━━━━━ Extracted material ━━━━━
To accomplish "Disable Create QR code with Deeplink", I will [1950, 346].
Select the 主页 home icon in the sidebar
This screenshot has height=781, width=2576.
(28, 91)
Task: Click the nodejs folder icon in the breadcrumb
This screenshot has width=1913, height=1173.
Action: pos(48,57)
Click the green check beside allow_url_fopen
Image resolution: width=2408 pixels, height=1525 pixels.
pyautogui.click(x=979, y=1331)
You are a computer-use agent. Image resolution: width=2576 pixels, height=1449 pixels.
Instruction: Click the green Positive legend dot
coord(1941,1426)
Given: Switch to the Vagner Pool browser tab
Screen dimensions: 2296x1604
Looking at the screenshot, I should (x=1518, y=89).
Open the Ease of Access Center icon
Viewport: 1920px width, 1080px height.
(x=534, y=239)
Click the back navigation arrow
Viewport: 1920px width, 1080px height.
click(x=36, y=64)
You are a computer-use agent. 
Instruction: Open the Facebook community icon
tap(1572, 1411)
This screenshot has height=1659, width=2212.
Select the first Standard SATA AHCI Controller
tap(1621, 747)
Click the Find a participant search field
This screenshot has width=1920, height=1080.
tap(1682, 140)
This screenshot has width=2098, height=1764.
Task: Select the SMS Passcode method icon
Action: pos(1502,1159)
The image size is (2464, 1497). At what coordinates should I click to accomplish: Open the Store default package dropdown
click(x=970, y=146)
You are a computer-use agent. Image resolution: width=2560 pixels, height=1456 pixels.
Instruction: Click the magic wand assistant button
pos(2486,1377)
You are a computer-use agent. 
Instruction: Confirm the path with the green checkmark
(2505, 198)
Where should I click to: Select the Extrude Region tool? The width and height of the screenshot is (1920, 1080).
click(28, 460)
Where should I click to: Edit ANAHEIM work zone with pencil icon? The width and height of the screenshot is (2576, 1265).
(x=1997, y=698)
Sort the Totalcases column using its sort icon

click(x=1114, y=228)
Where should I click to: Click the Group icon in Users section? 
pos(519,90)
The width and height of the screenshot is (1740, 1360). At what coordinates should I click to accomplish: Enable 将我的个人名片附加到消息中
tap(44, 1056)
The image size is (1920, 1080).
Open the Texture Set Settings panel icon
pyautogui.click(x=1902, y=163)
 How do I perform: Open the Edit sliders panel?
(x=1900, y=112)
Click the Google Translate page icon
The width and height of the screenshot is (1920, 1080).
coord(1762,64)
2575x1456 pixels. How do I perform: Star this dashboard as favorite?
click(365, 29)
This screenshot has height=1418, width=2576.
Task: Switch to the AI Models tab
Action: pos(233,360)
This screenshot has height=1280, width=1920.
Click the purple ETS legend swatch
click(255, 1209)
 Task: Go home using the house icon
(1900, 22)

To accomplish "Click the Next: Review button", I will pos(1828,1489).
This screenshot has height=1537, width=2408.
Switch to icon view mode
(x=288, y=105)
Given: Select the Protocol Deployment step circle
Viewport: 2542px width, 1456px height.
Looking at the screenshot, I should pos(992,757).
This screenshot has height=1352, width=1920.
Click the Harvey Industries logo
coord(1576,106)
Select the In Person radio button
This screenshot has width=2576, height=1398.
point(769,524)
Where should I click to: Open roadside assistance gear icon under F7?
━━━━━
Your objective:
Would you copy out every line in the records that includes the string "agent"?

Written solution:
You are a computer-use agent. Image resolution: width=2576 pixels, height=1449 pixels.
You are a computer-use agent. 
You are a computer-use agent. Image resolution: width=2560 pixels, height=1456 pixels.
You are a computer-use agent. 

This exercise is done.